Blackberry Lemon Mini-Bundt Cakes
Why I Love This Recipe
Are you looking for the perfect homemade gift? Mini bundt cakes make a great hostess gift and are also a real crowd pleaser at summer luncheons or baby showers. A one bowl recipe, mini bundt cakes are practically foolproof and so quick and easy to make. You can have them in the oven in 15 minutes and out in 20 minutes more, giving you plenty of time to attend to other details of the party.
Moist, light and delicately scented with berries and lemon zest, these bundt cakes will make your guests think you've slaved in the kitchen for hours! Decorate individual cakes with whole berries and lemon rind curls for an elegant touch. Enjoy!
Ingredients You'll Need
1/2 cup salted butter, room temperature
1 cup white sugar
2 large eggs
1 teaspoon vanilla extract
1 1/2 cups unbleached flour
1 1/2 teaspoons baking powder
1/2 teaspoon baking soda
1 teaspoon kosher salt
2 Tablespoons fresh lemon juice
3/4 cup plus 2 Tablespoons milk
1 Tablespoon grated lemon zest
1 cup fresh blackberries, slightly crushed
1. Preheat oven to 350 degrees Fahrenheit. Butter and flour bundt cake pan or use "Bakers Joy" non-stick spray. (see Amazon capsule above)

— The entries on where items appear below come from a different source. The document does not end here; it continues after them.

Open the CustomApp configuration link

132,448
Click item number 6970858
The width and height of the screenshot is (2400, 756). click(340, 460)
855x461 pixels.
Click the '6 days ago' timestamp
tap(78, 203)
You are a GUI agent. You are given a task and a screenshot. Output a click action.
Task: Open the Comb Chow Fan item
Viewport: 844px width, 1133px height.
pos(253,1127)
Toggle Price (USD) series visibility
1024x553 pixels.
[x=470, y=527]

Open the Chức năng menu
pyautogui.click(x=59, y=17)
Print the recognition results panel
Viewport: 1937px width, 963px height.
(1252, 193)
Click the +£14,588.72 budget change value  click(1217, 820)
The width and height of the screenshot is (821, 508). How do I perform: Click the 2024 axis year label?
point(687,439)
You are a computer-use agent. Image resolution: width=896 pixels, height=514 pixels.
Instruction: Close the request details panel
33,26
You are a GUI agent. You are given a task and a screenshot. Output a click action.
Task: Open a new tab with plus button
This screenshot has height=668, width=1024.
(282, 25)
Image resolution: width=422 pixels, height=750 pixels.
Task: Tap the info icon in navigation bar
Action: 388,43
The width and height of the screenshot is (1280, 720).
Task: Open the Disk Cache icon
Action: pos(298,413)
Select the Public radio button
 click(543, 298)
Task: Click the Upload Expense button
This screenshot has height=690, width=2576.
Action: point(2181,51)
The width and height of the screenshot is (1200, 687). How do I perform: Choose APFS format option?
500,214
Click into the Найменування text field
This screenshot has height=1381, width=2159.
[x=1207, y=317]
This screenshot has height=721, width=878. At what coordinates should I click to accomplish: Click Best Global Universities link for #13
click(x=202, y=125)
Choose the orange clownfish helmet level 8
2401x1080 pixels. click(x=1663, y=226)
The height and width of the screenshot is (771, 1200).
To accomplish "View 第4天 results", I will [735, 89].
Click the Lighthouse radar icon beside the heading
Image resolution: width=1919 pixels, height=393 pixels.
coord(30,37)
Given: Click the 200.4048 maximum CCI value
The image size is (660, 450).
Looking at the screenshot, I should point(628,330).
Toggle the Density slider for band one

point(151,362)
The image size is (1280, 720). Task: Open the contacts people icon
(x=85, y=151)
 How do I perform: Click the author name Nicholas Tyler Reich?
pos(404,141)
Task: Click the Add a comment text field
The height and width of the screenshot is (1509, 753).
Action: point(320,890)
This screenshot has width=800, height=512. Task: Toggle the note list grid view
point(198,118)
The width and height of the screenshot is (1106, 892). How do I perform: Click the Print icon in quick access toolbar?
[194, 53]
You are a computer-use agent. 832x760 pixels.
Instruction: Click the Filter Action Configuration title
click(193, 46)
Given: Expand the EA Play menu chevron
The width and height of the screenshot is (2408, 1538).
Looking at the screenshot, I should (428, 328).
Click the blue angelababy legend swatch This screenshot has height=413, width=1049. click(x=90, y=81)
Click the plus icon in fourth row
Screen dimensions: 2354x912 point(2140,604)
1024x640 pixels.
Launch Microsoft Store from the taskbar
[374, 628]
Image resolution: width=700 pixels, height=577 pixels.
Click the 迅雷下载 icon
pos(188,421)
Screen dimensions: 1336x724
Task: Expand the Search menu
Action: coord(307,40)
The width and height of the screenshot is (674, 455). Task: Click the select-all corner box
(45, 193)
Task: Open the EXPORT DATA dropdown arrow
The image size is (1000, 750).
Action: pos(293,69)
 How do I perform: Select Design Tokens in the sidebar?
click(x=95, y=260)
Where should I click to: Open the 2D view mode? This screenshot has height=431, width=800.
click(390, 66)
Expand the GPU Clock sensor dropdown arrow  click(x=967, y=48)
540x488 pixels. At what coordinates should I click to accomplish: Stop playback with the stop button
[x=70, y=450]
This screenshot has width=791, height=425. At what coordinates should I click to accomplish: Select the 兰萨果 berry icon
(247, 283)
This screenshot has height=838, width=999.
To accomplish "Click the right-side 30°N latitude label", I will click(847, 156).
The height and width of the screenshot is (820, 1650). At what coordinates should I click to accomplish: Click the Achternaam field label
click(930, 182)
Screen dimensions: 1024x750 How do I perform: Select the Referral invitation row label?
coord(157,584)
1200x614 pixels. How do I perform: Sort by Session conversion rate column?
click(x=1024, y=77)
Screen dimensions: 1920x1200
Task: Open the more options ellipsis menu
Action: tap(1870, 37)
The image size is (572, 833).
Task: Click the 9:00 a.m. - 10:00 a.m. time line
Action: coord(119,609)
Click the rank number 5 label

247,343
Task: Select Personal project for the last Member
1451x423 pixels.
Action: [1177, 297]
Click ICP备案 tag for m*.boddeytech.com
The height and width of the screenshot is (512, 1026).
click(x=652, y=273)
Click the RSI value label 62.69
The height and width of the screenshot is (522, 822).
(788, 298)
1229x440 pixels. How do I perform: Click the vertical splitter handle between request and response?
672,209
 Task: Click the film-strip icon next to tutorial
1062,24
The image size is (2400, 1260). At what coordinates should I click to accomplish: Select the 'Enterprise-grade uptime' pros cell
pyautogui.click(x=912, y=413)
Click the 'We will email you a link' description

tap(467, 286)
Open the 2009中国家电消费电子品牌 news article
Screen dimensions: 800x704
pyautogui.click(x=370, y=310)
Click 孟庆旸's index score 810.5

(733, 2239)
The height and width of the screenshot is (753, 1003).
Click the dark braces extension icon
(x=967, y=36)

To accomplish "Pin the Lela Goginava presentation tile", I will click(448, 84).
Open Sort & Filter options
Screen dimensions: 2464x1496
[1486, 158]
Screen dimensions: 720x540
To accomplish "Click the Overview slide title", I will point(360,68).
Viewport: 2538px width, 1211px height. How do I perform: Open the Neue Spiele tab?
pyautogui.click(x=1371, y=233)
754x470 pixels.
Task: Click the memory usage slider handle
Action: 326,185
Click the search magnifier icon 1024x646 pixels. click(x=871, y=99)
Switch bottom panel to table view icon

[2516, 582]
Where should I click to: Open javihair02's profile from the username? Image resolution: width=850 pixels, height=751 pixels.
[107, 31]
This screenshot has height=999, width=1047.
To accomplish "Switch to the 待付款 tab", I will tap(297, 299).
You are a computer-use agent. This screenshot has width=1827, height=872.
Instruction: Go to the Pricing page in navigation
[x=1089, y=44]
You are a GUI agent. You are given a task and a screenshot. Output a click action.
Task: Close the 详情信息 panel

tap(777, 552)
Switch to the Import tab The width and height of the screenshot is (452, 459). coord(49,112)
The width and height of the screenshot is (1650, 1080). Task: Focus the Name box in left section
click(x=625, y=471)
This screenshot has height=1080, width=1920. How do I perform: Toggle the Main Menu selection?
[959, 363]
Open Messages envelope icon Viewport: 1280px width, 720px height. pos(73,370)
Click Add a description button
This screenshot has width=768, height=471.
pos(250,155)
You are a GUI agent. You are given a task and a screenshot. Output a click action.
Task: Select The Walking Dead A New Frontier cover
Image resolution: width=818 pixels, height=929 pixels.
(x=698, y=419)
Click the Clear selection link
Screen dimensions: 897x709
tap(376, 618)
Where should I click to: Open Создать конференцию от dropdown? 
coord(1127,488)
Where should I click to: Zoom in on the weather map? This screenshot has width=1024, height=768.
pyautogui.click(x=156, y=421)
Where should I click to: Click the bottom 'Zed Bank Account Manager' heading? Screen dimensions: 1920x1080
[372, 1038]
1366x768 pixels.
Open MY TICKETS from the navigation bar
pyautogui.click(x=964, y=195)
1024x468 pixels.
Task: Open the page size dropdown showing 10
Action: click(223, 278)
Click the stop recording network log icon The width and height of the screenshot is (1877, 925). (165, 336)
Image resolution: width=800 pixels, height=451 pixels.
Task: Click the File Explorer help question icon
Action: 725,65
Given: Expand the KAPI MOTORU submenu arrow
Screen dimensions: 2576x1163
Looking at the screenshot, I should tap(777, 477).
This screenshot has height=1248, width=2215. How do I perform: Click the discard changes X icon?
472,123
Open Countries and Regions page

2. Combine lemon juice and milk. Set aside.
3. In a medium mixing bowl, cream together butter and sugar with a hand mixer or stand mixer.
4. Add eggs & vanilla and beat until well combined.
5. Add dry ingredients and mix well.
6. Pour sour milk into batter and sprinkle with lemon zest. Mix well for a smooth batter.
7. Crush fresh berries and add to batter, reserving any juice.
8. Carefully fold berries into batter.
9. Spoon batter into bundt cake molds.
10. Bake at 350 Fahrenheit for 20 minutes, or until toothpick tests clean.
11. Cool cakes in pan for 15 minutes.
12. Invert cakes onto a cooling rack.
13. Allow cakes to cool completely before glazing.